Did anyone really have a "Bucket List" before the movie of its namesake came out? I have been thinking a lot lately. I am always thinking. Whenever someone tells me they are not thinking anything at the moment, I question how true that is. The only time I stop thinking is when I am asleep. Sometimes I think I even think when I'm asleep.

Anyways, I have been thinking lately that there are just so many things that I want to do, experience, and accomplish in life. Perhaps it'd be helpful if I organized my thoughts and made a bucket list of my own. So here are some of the things I have really wanted to do in life and things that I still want to do.

Go to College
Get married
Go to Japan, Italy, France, Lithuania, Hawaii, maybe Jamaica, and someplace in the Caribbean
Travel within the US
Go horseback riding along the ocean
Have my own deer and horse again and maybe exotics someday
watch the sunset and sunrise at the ocean with my husband
Go skydiving and scuba diving maybe
Earn my PhD
Write a book
Publish research
Learn html and maybe other programming languages
become fluent in another language
learn martial arts
make a difference in the lives of others
get a great job that I enjoy and pays well
give to charity
buy a home
build something useful from scratch
learn cake decorating
learn graphic design
learn to crochet to make amigurumi
learn to quilt
learn to cook
take a professional cooking class
teach media psychology
teach an online class
learn to make jewelry
go mining
take a photography class
start my own business
become a bartender
make my own wine or other alcohol
spend a night dancing with my husband

Wednesday, September 5, 2012

Hello Everyone

Hiya! So I've been thinking about writing a blog for quite some time now... a new blog, a blog about random thoughts, pets, people, wine, humor, psychology, and heart-warming experiences among other things. But I am a bit of a perfectionist I guess... I will write something and then I am not sure if it's how I want it to be exactly or if I want to share it with everyone, or anyone who might stumble upon it. Then I wonder, is this just another venue that I need to limit my activity on? I feel I should ensure I am overly politically correct, after-all I am all too well aware of how asynchronous online communication is and how easily words on the web can be ambiguous, misinterpreted, and misconstrued... and then I think, maybe I should just delete it all... or maybe I should stop using dotdotdot.

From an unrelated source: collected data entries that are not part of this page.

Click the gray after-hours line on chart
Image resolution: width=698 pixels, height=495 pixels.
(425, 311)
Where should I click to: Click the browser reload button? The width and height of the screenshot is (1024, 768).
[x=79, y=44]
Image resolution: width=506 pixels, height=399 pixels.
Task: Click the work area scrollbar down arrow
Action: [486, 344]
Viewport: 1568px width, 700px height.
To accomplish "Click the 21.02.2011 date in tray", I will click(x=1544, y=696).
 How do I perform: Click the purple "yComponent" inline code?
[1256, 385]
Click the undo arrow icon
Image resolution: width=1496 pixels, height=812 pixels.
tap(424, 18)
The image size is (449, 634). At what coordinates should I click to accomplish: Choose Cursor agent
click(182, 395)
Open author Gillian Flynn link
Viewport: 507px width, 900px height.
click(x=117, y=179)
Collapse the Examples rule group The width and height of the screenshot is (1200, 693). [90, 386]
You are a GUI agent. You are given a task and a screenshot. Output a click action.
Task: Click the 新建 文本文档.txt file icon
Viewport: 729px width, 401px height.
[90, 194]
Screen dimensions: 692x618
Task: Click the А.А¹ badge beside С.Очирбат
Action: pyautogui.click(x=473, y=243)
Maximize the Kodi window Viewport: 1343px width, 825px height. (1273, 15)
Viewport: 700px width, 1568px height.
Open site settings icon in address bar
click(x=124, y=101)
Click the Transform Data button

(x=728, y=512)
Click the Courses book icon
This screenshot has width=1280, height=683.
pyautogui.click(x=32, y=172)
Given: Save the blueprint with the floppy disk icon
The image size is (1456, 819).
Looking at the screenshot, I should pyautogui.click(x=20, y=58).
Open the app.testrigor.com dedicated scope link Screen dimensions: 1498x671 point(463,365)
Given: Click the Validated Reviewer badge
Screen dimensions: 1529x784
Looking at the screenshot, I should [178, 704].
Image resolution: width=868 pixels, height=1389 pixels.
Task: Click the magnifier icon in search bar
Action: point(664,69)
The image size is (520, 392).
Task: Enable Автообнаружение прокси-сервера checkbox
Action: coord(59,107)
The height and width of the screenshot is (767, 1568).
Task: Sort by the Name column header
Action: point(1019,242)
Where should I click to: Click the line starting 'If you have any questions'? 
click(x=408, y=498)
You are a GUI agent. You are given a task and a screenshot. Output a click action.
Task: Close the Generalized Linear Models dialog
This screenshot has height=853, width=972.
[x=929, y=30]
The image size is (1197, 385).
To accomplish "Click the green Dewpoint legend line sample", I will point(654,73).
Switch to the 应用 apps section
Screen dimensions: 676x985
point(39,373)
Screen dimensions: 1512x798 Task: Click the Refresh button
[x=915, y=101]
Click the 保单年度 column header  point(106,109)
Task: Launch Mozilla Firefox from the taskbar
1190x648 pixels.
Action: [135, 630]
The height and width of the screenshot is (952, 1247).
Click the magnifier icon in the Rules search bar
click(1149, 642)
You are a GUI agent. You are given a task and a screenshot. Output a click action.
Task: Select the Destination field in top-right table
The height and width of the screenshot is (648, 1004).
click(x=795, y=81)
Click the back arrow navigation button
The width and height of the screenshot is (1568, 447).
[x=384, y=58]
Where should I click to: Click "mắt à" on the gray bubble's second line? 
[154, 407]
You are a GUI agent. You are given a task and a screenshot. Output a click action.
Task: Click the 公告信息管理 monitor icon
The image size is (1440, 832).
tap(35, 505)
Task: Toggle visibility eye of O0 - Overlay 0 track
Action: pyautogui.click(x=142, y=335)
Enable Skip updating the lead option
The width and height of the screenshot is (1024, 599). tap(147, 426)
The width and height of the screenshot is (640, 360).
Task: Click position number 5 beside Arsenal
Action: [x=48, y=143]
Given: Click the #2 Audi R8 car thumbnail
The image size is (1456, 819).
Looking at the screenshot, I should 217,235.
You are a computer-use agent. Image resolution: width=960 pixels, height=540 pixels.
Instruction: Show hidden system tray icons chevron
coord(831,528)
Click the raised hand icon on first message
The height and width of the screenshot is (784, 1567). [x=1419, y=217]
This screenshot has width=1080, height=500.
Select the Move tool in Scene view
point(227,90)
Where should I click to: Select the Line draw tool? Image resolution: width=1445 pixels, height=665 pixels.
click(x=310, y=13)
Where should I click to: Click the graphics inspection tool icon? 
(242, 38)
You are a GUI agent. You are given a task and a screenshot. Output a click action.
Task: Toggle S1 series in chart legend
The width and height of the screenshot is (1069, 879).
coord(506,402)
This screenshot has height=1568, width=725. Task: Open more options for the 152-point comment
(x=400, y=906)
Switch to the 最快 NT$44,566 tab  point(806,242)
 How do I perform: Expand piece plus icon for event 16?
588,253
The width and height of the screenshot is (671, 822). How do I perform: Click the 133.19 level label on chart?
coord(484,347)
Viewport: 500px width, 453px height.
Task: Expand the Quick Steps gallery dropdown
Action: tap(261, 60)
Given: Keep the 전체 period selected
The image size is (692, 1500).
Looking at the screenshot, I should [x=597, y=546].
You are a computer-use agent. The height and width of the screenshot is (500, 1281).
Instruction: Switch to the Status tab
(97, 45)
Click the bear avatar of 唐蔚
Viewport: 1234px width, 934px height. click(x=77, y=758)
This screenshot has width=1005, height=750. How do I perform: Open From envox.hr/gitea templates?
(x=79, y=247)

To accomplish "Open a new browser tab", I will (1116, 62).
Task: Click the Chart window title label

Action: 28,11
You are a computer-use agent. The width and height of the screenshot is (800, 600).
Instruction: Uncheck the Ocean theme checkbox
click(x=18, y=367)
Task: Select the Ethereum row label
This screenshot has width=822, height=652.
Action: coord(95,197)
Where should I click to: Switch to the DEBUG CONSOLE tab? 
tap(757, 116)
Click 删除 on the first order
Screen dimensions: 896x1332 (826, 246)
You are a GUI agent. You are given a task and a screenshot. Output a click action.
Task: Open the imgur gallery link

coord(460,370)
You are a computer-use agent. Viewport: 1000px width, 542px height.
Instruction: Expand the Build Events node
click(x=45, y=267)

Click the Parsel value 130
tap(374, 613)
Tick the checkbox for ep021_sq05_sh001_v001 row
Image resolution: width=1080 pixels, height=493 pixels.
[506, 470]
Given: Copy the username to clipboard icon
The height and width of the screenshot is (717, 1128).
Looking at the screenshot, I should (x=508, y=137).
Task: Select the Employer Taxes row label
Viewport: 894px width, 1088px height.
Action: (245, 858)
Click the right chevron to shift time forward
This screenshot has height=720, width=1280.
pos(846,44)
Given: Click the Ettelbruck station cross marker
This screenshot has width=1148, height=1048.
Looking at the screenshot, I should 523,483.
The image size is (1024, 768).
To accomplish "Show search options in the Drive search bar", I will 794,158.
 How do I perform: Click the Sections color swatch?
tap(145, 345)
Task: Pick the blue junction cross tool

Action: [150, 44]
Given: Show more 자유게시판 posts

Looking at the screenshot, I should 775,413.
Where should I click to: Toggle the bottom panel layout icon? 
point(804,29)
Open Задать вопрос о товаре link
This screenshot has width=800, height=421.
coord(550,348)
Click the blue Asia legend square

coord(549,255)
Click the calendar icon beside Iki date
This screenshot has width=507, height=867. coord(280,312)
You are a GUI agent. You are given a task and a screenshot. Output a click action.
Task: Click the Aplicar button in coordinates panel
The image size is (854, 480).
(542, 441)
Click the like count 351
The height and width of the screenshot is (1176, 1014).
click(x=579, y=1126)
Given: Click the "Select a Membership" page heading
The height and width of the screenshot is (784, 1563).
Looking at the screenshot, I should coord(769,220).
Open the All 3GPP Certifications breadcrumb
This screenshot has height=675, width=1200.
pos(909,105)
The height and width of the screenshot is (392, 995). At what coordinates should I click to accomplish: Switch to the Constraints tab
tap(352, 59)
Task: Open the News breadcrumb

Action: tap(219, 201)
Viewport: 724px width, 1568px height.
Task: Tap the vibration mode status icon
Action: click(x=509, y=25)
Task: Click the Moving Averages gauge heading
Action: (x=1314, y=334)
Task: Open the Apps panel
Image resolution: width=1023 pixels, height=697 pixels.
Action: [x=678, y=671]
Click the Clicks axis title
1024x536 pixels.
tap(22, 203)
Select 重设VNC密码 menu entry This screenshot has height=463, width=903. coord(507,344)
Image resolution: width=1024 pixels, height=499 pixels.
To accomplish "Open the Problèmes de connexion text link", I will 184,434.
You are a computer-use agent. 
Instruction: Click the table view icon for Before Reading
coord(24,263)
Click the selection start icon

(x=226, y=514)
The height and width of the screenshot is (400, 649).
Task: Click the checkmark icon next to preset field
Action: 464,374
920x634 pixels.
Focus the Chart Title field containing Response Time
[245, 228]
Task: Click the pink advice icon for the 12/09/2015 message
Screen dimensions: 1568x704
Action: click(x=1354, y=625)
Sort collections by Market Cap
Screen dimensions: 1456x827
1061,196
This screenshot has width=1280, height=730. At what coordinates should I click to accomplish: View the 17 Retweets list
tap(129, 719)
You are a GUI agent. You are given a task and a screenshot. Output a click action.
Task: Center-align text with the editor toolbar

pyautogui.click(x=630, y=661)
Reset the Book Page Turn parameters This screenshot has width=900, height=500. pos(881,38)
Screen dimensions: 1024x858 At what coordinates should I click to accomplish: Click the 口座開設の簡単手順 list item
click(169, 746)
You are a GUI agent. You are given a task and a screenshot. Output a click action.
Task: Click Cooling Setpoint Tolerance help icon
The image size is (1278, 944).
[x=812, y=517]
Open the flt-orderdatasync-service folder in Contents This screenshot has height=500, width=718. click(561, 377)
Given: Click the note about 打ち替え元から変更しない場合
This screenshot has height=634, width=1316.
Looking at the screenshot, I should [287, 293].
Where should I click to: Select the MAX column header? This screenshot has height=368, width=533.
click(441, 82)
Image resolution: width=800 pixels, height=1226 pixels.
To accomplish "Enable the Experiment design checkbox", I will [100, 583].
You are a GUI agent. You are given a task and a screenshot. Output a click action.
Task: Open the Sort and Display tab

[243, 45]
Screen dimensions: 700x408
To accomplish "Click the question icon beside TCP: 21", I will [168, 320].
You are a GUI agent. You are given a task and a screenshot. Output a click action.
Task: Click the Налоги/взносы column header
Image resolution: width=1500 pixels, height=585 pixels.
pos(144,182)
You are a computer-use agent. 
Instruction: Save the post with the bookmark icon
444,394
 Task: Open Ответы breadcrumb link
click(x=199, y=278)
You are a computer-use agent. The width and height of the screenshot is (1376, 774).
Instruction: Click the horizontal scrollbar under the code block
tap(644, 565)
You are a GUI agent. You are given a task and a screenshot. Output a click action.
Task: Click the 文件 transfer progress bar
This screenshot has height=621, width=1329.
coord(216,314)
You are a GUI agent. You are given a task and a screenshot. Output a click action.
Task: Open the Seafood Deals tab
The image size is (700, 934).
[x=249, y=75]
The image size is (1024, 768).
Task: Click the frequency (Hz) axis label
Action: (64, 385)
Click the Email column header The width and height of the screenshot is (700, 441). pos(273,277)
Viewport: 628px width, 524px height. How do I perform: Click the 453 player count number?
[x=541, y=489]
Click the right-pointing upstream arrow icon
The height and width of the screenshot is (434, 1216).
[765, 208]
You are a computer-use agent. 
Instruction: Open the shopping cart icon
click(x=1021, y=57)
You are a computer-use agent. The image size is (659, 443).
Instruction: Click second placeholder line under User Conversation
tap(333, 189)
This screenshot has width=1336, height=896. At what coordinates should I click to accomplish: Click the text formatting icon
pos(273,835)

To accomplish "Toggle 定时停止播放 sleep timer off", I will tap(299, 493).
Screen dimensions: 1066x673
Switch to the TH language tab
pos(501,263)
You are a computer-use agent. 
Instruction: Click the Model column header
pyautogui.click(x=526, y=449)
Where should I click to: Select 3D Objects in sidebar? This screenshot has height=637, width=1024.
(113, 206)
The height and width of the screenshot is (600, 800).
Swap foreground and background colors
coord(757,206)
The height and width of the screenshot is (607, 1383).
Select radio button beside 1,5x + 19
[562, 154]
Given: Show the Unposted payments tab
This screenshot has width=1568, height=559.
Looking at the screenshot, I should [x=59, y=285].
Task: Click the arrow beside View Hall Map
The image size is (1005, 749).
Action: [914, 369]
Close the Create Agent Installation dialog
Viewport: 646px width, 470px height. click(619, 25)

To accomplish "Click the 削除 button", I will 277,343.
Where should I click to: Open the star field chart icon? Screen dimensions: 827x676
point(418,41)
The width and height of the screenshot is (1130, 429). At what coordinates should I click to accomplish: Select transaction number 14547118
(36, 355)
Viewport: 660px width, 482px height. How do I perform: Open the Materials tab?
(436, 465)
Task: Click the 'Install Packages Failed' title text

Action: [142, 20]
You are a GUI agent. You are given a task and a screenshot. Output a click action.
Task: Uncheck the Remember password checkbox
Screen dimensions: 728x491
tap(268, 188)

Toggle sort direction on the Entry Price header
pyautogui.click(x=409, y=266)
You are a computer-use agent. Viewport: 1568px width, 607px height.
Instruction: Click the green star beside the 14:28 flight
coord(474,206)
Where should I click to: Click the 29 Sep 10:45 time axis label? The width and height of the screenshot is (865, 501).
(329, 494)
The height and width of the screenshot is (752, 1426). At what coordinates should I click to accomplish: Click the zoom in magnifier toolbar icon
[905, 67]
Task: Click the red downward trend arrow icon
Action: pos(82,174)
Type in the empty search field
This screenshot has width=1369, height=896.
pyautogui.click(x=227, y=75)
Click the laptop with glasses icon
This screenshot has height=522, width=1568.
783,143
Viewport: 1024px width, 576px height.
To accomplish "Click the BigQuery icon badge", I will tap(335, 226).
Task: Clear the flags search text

It's funny. I live in America, the land of the free and the home of the brave. We have free speech and yet I am at many times afraid to exercise that, or I feel that I shouldn't because I might, in this case, write something that could come back to bite me, or someone might be offended by somehow.

So, here it is, my first post in a new blog. Hello out there! Thanks for stopping by.

To me, the internet is amazing. It can connect anyone willing to log in or link up, anywhere, anytime, yet it continues to exist when people log off and shutdown. It links us to strangers who can become friends or loves or bullies to us. It can help us find anything we could ever want or need. The internet has helped me find my job, my education, my pets, and even my husband.